TASK DESCRIPTION
Copy, exactly and without additions, every line in the records below from the one holding "You are a computer-use" through the one holding "Instruction: Select No for Out Of Order", both ends included.

DATA SHOWN
Segment Open

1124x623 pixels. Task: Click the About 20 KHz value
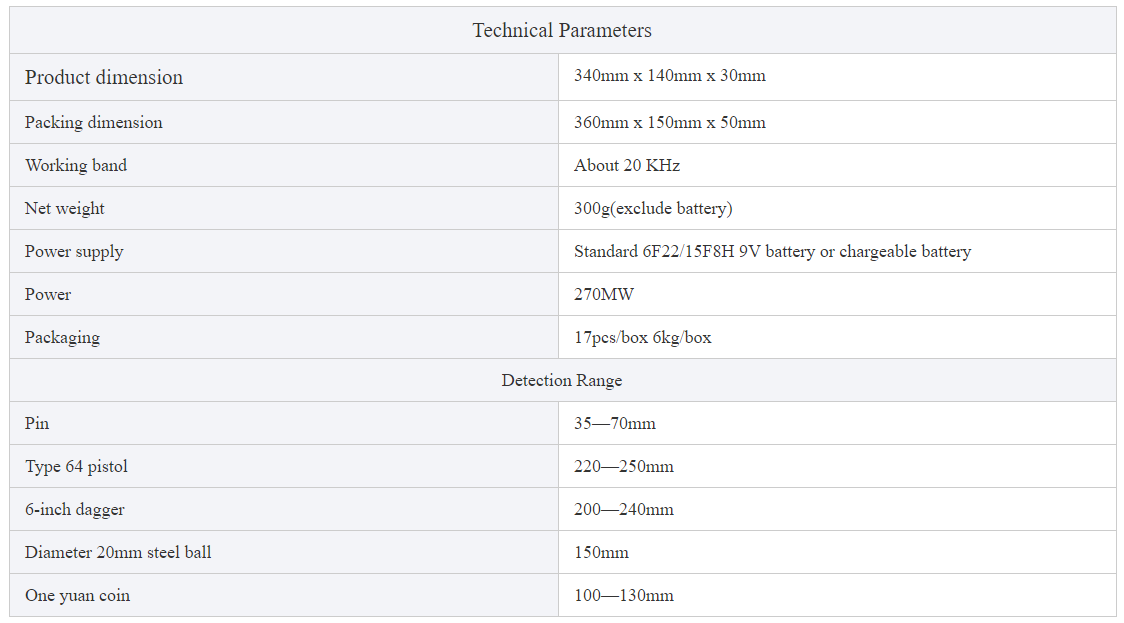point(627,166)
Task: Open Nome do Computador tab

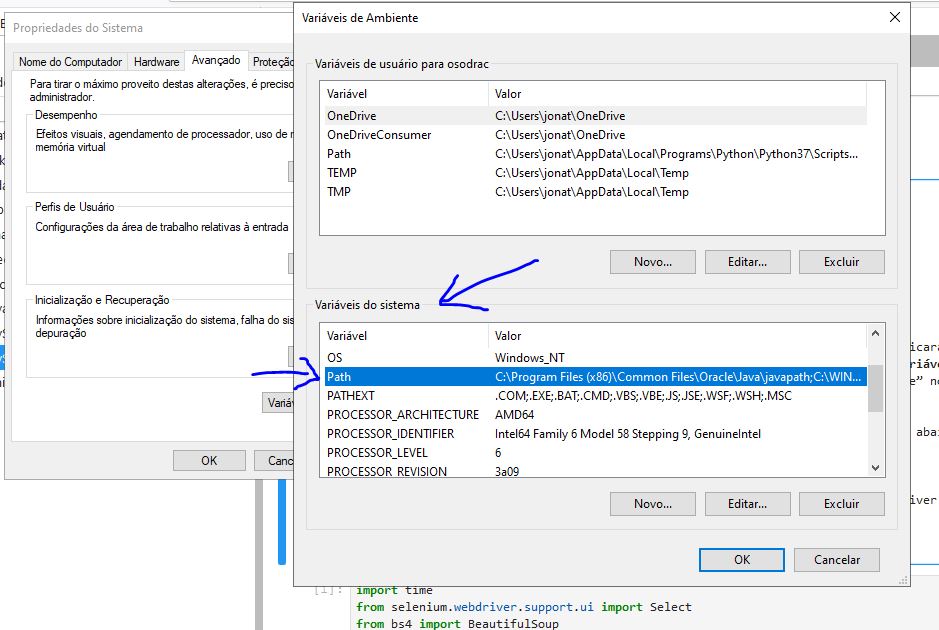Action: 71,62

Segment Closed
Segment Open

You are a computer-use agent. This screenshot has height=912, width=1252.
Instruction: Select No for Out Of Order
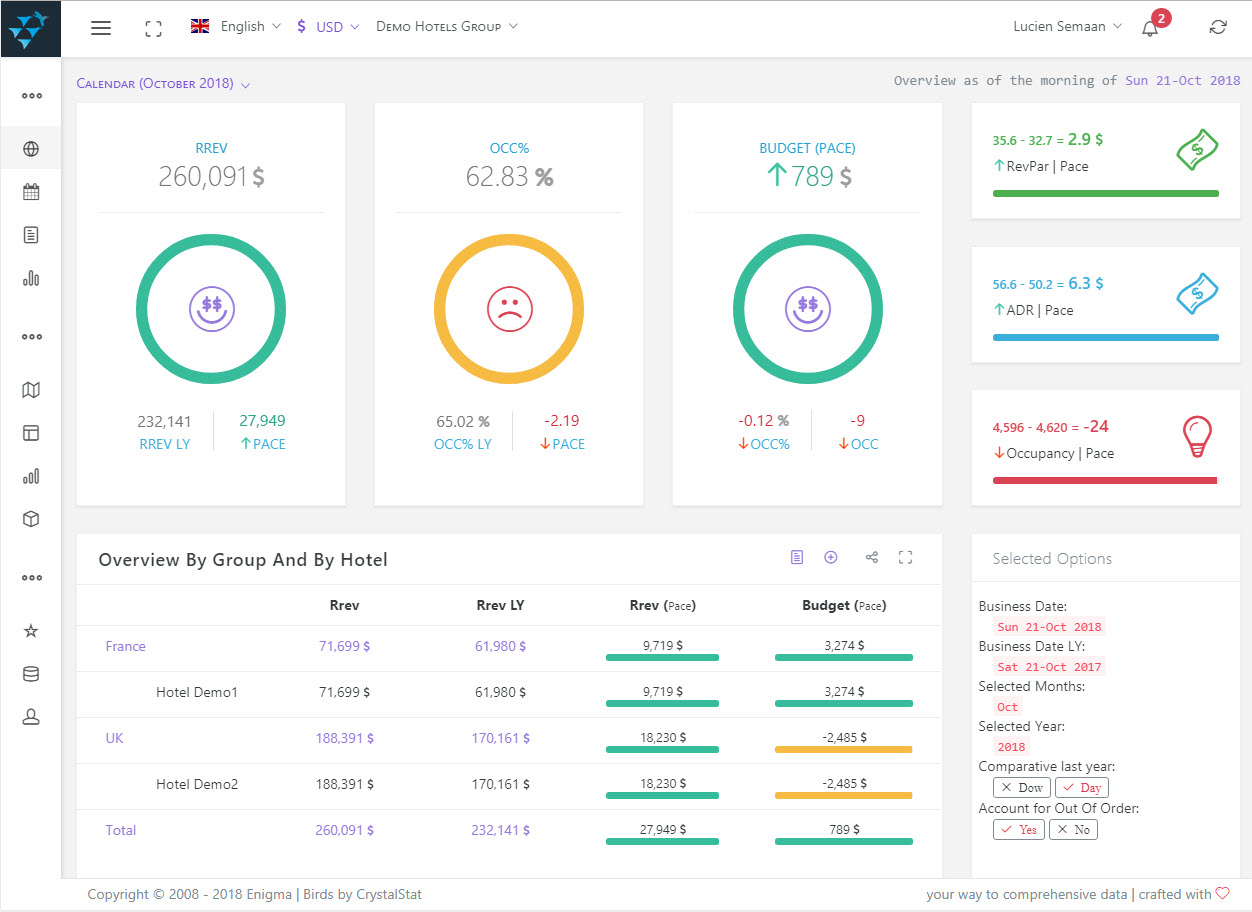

Segment Closed

TASK RESULT
You are a computer-use agent. This screenshot has height=912, width=1252.
Instruction: Select No for Out Of Order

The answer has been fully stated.